6. Сезон сливовых дождей

Настройки текста
Примечания:
       Две недели проходят чрезмерно быстро. Осаму не замечает, как числа в календаре становятся двузначными, а в воздухе начинает витать тяжёлый, землистый запах, проникающий, кажется, в каждый уголок утонувшего в сырости Футю.         У Дазая было несколько основательных причин ненавидеть июнь и все они так или иначе имели не слишком хорошую силу над ним как в моральном, так и в физическом плане.         Во-первых, цую.
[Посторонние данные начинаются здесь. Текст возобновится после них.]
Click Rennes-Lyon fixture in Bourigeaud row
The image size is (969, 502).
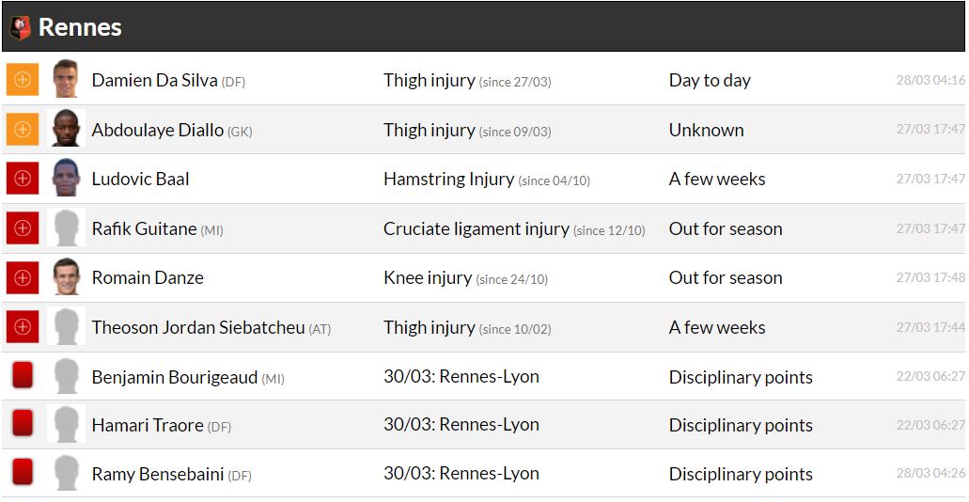tap(461, 377)
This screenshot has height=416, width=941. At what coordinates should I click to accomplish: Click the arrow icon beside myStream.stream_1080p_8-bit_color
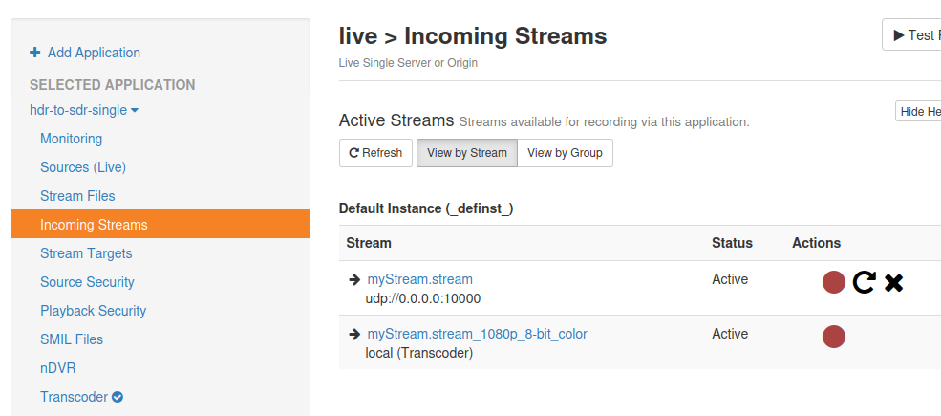pyautogui.click(x=354, y=335)
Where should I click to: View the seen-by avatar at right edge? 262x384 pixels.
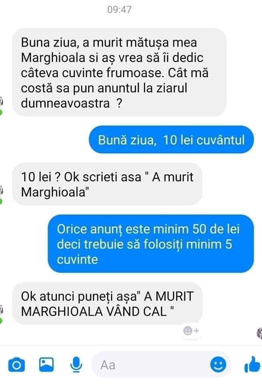tap(260, 333)
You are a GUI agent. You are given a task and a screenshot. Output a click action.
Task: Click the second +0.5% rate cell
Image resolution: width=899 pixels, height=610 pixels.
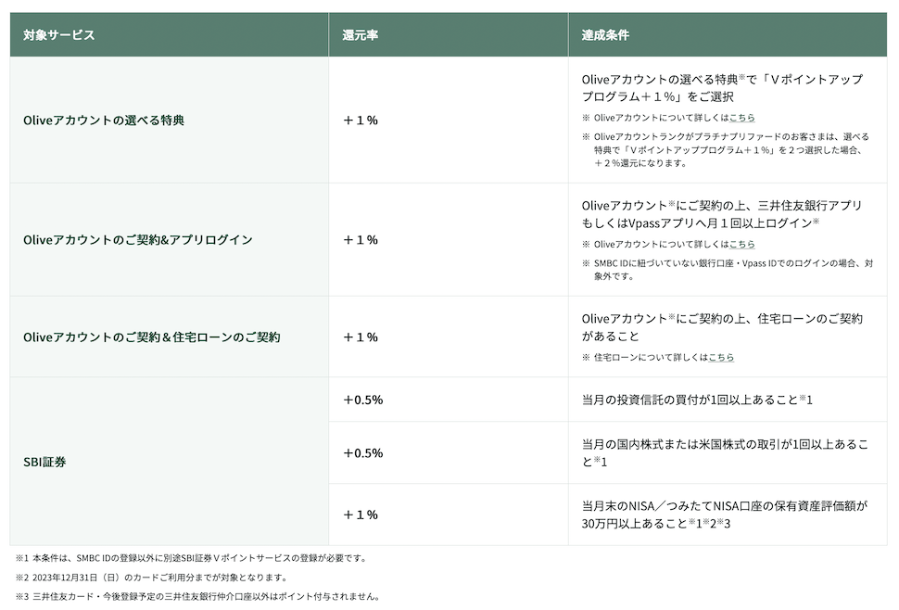click(363, 453)
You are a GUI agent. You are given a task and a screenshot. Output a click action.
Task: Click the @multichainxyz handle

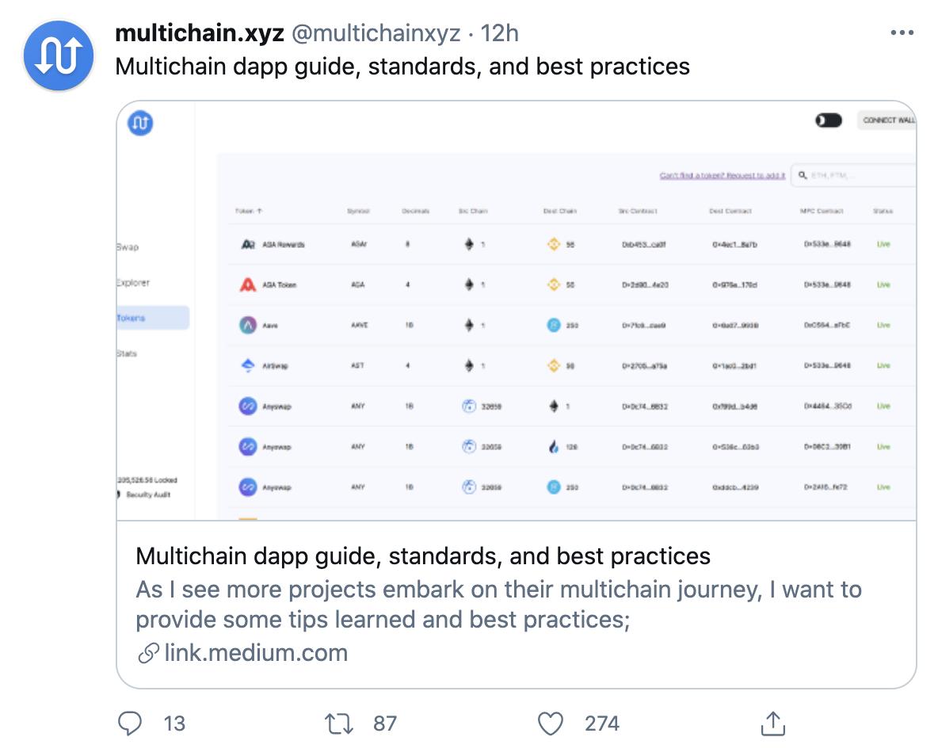coord(376,33)
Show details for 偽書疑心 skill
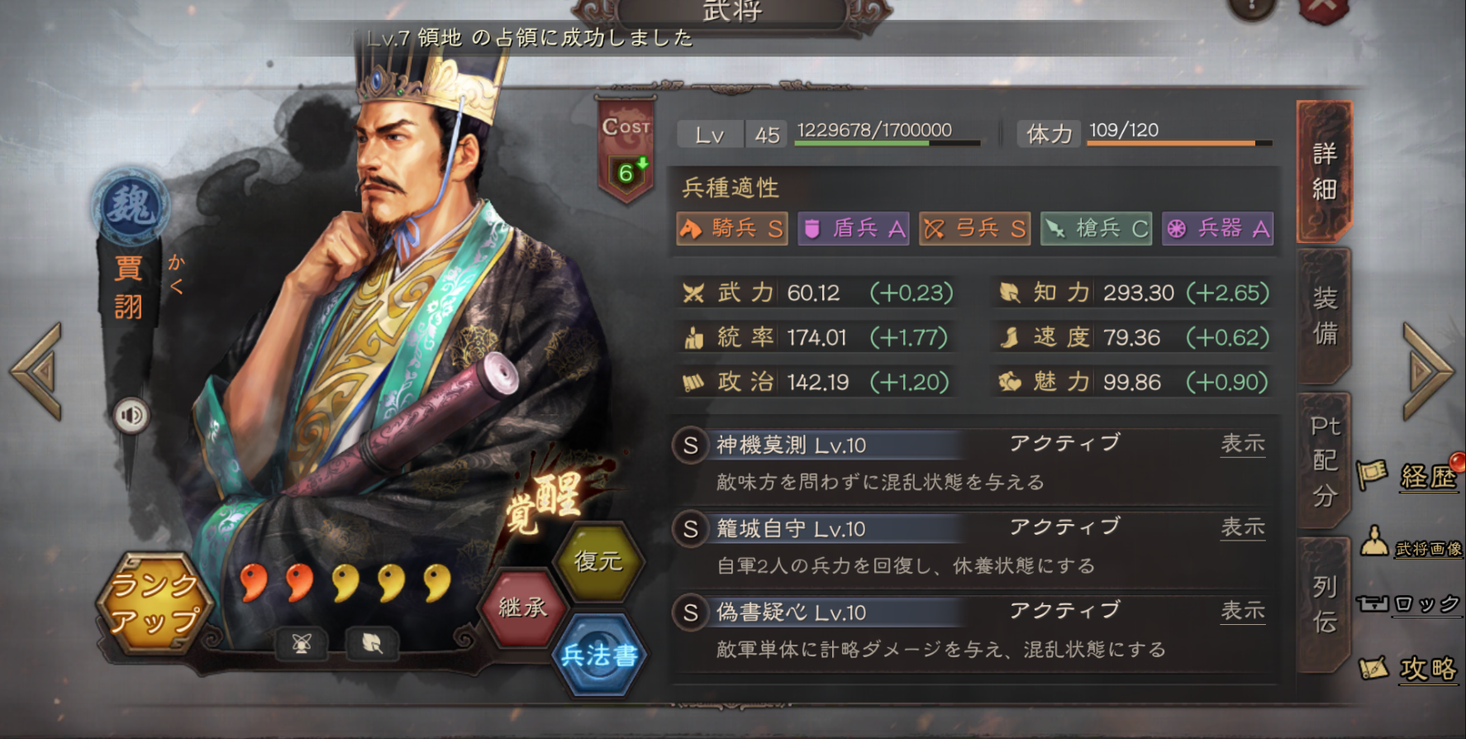 (1243, 611)
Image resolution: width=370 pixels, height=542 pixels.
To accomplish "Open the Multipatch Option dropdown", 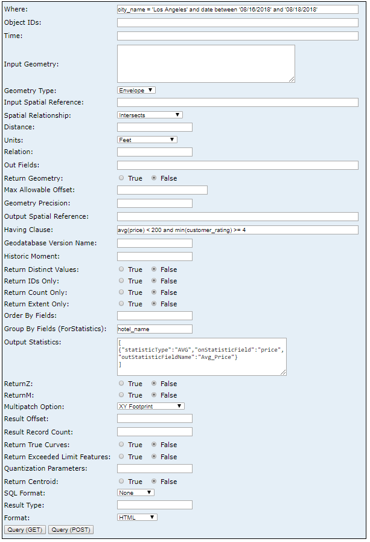I will coord(150,406).
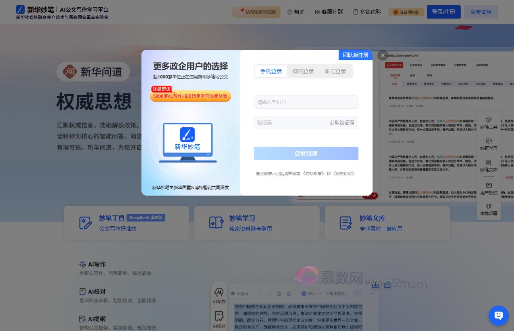514x331 pixels.
Task: Click the 请输入手机号 phone input field
Action: [306, 102]
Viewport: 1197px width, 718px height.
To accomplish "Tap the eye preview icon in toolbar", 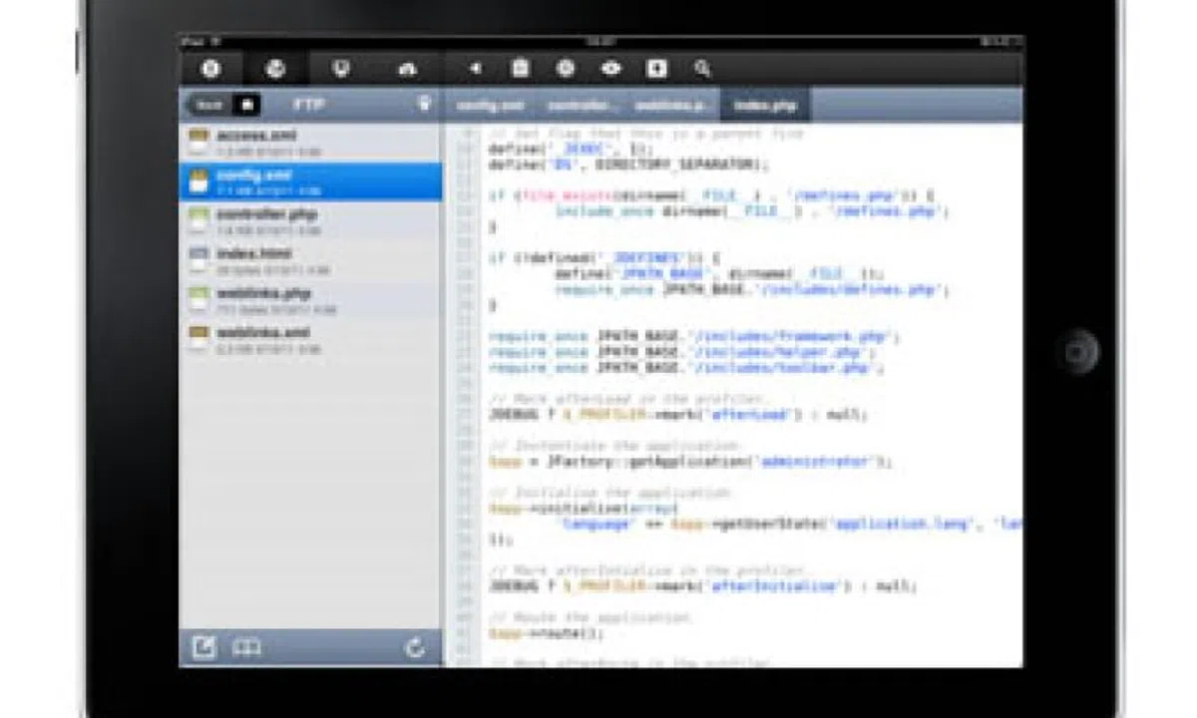I will click(610, 69).
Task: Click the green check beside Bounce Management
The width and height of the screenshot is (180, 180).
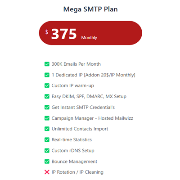Action: (x=47, y=162)
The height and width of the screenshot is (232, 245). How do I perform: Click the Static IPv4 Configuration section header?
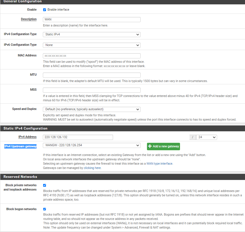click(x=25, y=128)
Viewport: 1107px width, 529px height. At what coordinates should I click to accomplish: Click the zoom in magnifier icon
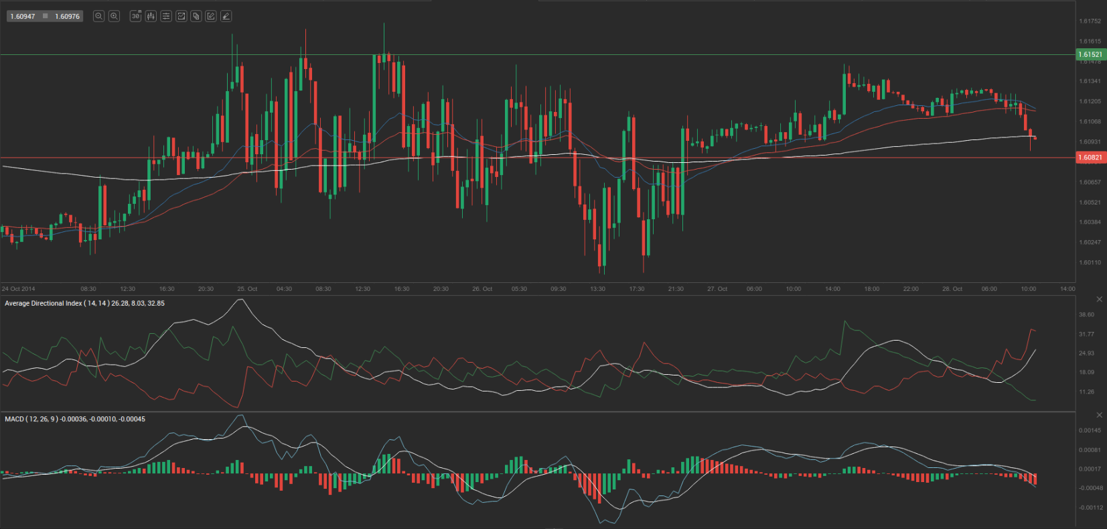114,16
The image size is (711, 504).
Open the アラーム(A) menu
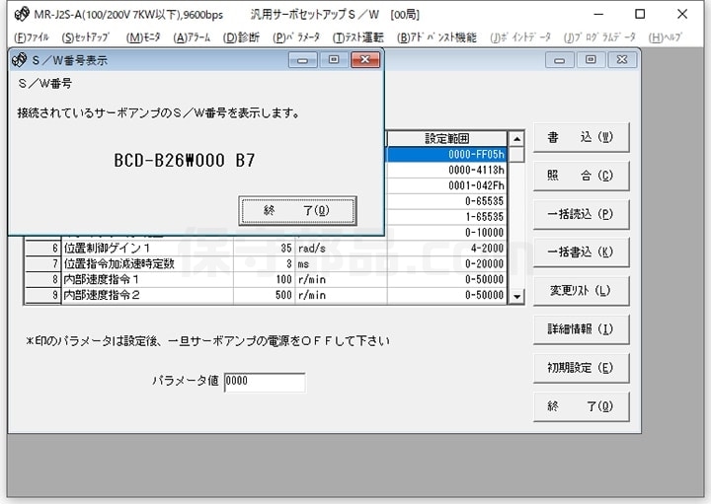[192, 37]
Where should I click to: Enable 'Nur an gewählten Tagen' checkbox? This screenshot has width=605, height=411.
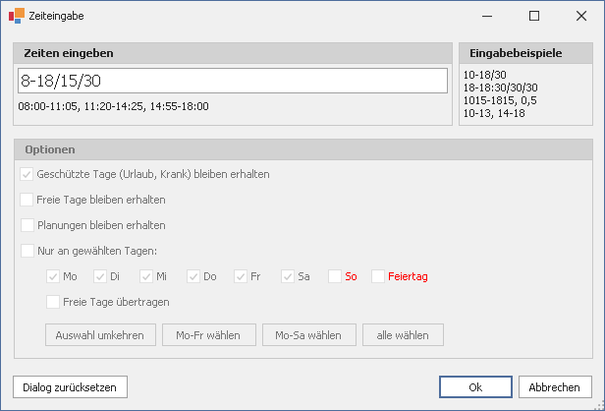(27, 251)
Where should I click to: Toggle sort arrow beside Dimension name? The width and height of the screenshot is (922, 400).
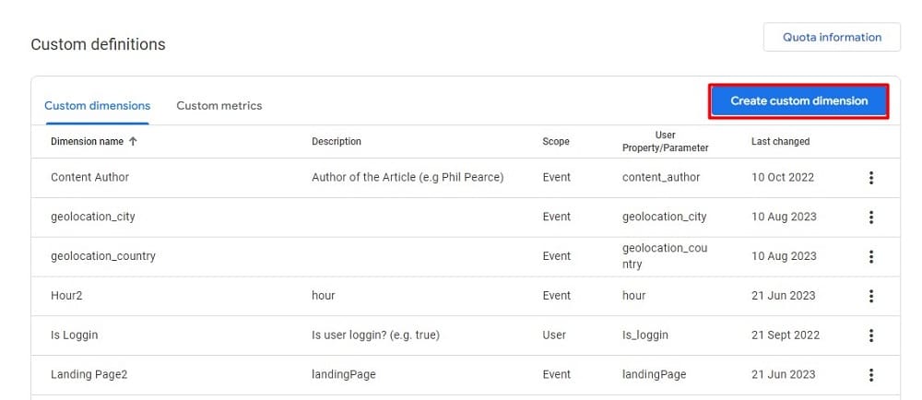(133, 142)
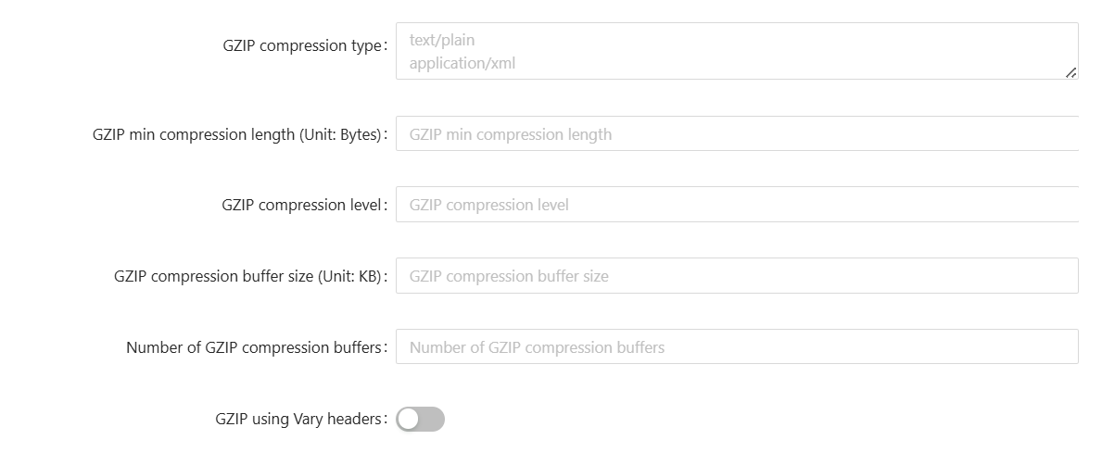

Сезон сливовых дождей не был неожиданностью — всё-таки не первый год приходится сталкиваться с переменчивой погодой и её откровенно хуёвыми последствиями в виде плесени на террасе, гигантских, как Мариинская впадина, луж и кучи мокрых вещей; но заставший так не вовремя во вторник дождь знатно проехался по кончающимся нервам. Дазаю оставалось только мысленно ругаться и стискивать зубы, мокрой псиной волочась к машине после напряжённого рабочего дня.         Будучи ещё далёким до красивой цифры в десять, Осаму не совсем понимал своих сверстников, что предпочитали вместо посещения уроков, проведения времени за книжкой вкупе с горячей чашкой чая в тёплой, а главное — сухой, комнате носиться под ливнем до хлюпанья в лёгких кедах. Конечно, он же так хотел лежать дома с температурой под тридцать девять с заложенным носом и гудящей от насморка головой. Вот только почему-то непослушно носящаяся детвора не заболевала, а даже наоборот чувствовала себя живее и энергичнее всех живых. Маленькому Дазаю приходилось из-под толстого одеяла, пока тело продолжал колотить озноб, выглядывать с искренней детской завистью на улицу, откуда продолжали доноситься смешки из парка напротив дома.  

Жизнь полна иронии

        Сейчас шатену двадцать восемь и его едва волнуют пробегающие мимо дети в дождевиках, но затаившаяся обида до сих пор пробуждается в самые неудачные моменты, будто его и правда лишили чего-то важного. Даже пусть это «что-то» является обычными догонялками или игрой в аиста и лягушек под дождём, который ни на секунду не прекращается.         Но самое поганейшее комбо, о котором только можно мечтать — духота и ливень. Боже, в такие дни Осаму готов застрелиться. Мало того, что ты мокрый настолько, что, кажется, из тебя море можно выжимать, так ещё и от невозможности дышать тело потеет сильнее, а казалось бы, куда сильнее. Бинты — отдельная адская тема умирающей от жары кожи. Ничего не спасает. Ни безумно лёгкая одежда из шифона, ни вентиляторы и кондиционеры в машине и зданиях, которые только притупляют эту откровенно заебавшую духоту.  

Чем не причина недолюбливать июнь?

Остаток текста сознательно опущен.